Clave ha sido también la secuenciación de genomas coordinada por la reputada científica española, Carola García de Vinuesa, quien junto a casi un centenar de expertos firmaron una carta en la que pedían al Estado de Nueva Gales del Sur que revisaran el caso contra Folbigg tras haber hallado evidencias en las que se demostraba que los fallecimientos de los cuatro bebés se debieron a causas naturales: las dos niñas murieron debido a una mutación letal del gen que codifica la calmodulina -una proteína que se localiza en el cerebro y en el corazón-, y los dos niños fallecieron por mutaciones asociadas con la epilepsia -uno de ellos murió durante un ataque epiléptico-. Gracias a la española, a su equipo y a sus colegas, Kathleen ha tenido otra oportunidad de ser escuchada.
“No sólo ha perdido a un hijo sino a cuatro. Ha estado 20 años en prisión. El sistema la ha fallado en todo momento”, apuntó una de sus abogadas, Rhanee Rego. “En lugar de intentar entender por qué murieron sus hijos, la encerraron en prisión, la llamaron la peor asesina en serie de Australia y la pusieron en aislamiento. ¿Cómo os sentiríais vosotros si os pasara eso?”, cuestionó a los periodistas presentes, “es inimaginable y ninguno de nosotros puede ponerse en el lugar de Kathleen. No podemos habitar en su dolor, nadie puede. Nos encargaremos de que su nombre quede limpio”.
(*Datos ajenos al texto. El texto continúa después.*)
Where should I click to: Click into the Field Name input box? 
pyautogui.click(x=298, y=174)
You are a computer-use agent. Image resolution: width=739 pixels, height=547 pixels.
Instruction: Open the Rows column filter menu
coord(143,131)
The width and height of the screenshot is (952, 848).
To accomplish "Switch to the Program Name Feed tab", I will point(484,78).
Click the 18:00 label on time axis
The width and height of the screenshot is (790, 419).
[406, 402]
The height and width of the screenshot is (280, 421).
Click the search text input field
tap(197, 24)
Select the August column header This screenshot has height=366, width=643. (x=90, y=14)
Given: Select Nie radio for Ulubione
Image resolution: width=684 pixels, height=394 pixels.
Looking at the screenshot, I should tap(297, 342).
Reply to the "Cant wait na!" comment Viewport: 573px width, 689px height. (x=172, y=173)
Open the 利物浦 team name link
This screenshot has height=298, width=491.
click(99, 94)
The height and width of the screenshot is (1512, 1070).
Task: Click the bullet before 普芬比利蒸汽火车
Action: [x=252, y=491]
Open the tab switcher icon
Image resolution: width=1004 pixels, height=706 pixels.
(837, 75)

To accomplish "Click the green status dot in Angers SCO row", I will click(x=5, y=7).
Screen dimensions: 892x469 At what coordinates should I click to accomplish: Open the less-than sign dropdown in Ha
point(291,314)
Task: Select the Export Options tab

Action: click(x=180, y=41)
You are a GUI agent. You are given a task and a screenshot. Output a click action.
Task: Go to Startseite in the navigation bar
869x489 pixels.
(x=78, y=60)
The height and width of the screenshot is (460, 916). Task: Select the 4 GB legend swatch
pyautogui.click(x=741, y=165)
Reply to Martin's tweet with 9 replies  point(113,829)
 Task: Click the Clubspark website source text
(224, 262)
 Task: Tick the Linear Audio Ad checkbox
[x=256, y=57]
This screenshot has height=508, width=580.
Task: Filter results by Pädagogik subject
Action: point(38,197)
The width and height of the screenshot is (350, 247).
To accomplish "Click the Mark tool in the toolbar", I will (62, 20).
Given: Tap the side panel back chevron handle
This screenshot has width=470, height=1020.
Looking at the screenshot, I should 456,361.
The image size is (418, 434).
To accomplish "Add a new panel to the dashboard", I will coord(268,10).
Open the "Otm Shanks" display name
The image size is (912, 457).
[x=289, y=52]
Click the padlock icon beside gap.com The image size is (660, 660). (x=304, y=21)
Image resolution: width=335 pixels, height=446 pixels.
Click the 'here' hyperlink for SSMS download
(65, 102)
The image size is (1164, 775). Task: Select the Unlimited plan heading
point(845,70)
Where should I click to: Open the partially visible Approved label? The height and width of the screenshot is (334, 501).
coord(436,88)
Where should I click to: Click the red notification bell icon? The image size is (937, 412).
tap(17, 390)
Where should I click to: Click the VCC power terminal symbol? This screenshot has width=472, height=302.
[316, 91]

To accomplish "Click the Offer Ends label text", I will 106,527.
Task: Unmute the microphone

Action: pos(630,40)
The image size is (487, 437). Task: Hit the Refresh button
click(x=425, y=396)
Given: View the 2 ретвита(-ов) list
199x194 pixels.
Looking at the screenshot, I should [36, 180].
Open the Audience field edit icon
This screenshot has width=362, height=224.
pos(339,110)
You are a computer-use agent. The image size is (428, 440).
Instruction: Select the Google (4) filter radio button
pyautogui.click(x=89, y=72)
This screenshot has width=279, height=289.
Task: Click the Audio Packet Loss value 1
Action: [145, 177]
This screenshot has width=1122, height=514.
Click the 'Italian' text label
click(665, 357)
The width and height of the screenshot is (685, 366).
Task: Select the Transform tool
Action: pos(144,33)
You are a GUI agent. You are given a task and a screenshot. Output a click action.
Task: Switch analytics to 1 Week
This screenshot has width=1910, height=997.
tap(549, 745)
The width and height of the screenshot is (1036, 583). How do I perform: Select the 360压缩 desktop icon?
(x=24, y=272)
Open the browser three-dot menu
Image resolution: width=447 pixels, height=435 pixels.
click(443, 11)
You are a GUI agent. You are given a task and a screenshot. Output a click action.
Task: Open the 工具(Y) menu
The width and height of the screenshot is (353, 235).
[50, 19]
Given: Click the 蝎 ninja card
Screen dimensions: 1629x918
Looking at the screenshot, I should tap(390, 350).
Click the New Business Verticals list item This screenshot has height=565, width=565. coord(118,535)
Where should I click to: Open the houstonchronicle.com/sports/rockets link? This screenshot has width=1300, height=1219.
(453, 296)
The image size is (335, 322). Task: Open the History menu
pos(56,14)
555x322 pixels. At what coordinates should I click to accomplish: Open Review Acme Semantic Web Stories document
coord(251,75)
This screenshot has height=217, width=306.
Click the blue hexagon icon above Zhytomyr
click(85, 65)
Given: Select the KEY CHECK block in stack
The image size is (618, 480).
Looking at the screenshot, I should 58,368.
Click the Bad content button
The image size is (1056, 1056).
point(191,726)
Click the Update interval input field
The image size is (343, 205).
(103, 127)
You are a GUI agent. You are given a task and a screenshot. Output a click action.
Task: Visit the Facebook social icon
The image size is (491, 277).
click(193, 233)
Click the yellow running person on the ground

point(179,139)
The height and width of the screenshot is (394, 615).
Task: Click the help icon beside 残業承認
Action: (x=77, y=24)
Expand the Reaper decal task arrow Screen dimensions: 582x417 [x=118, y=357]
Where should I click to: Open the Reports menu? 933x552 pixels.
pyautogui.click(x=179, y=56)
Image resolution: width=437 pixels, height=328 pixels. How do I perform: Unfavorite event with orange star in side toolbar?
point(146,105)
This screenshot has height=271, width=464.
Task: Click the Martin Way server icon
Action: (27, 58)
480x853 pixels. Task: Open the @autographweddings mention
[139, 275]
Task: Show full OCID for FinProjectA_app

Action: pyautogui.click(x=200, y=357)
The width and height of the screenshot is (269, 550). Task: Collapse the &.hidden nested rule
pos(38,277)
El indulto de Kathleen no significa que su inocencia se haya certificado. Para que esto suceda, el informe final de la consulta llevada a cabo durante febrero y marzo que ha servido para liberarla debe ser remitido al Tribunal de Apelación Penal. Si el exjefe de Justicia del Estado y responsable de la consulta, Thomas Bathurst, no lo hace en primera instancia, o la gobernadora tampoco, en segunda, sería el equipo legal de Folbigg el que presentarían una solicitud al organismo. Una vez se demuestre su inocencia, Folbigg podría demandar al Gobierno de Nueva Gales del Sur y solicitar una indemnización de millones de dólares.
Hay muchas preguntas que quedan en el aire sobre cómo se adaptará Kathleen a su nueva realidad y si alguna vez será capaz de curar las heridas provocadas por una sociedad y un sistema judicial que la ha señalado durante dos décadas de manera injusta tras haber pasado por el trauma de perder a sus hijos por causa natural. Su mejor amiga se pronunció al respecto y rememoró parte de una de las conversaciones que tuvieron la noche anterior entre pizzas, Kahlúa cola y altas dosis de adrenalina: “no hay odio en su corazón”, confesó Chapman. “Sólo quiere vivir su vida”.